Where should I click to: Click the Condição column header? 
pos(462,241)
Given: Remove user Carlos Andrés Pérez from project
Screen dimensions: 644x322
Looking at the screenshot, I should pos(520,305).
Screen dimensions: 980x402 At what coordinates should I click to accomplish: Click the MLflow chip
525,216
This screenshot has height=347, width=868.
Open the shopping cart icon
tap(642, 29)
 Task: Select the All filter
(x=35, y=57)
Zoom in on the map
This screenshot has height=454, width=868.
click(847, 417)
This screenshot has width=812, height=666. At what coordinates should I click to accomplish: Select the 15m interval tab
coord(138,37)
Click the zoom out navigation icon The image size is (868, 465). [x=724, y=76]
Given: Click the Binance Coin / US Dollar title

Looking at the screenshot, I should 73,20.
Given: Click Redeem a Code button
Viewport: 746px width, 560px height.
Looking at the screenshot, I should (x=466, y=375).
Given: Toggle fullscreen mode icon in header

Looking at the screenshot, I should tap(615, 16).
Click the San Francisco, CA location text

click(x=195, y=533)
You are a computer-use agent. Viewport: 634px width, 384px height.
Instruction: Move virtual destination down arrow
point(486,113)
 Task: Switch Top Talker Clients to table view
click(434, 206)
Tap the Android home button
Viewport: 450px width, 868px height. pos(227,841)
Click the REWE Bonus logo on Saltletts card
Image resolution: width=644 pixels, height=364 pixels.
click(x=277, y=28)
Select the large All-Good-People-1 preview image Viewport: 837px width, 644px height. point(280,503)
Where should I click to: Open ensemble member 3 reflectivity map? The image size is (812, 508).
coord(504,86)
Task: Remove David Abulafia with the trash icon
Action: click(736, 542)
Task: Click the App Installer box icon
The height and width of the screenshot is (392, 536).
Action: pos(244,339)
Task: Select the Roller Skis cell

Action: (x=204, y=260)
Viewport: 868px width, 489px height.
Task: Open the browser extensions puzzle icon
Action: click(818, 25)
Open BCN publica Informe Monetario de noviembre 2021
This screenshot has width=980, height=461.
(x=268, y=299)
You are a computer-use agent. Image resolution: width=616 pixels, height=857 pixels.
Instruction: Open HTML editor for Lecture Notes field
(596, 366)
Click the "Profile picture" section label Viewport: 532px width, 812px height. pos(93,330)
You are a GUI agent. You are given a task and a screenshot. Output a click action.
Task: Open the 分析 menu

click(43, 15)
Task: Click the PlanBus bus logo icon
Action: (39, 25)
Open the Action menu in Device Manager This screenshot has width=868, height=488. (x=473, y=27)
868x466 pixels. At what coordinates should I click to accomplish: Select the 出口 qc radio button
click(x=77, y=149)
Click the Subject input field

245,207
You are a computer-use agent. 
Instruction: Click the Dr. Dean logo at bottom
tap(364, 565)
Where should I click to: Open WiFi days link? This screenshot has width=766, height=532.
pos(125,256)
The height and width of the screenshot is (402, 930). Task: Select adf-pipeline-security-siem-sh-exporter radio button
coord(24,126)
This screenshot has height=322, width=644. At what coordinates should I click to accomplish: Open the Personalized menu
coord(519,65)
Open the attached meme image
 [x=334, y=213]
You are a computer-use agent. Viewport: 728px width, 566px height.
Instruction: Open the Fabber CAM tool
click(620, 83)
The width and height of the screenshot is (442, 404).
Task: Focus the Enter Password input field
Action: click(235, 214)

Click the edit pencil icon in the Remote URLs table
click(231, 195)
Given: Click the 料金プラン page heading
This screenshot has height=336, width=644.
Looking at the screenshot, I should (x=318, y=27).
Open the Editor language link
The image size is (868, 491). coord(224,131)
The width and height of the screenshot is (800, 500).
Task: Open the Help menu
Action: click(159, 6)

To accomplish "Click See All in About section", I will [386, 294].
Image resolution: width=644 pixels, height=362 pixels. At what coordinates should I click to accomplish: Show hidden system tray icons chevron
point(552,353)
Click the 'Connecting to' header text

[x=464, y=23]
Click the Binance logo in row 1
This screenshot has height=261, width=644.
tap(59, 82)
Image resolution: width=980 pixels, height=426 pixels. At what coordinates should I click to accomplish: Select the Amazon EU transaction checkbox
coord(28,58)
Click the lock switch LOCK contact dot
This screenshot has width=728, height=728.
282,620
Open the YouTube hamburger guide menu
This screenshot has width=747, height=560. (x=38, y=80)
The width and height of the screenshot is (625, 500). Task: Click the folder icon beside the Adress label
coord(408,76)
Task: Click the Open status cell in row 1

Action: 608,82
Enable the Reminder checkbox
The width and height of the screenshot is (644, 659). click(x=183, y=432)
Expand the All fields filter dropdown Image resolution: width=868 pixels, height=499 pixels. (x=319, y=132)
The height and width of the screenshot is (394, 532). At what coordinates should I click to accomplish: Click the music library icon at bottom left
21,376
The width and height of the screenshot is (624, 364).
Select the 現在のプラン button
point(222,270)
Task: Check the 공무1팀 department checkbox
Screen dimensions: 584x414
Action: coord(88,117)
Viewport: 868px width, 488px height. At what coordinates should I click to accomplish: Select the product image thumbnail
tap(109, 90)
++++++++
◆ Exercise objective ◆
Of the records above, copy each line that includes "computer".

◆ Completed exercise ◆
You are a computer-use agent. Viewport: 634px width, 384px height.
You are a computer-use agent. Image resolution: width=616 pixels, height=857 pixels.
You are a computer-use agent. 
You are a computer-use agent. Viewport: 728px width, 566px height.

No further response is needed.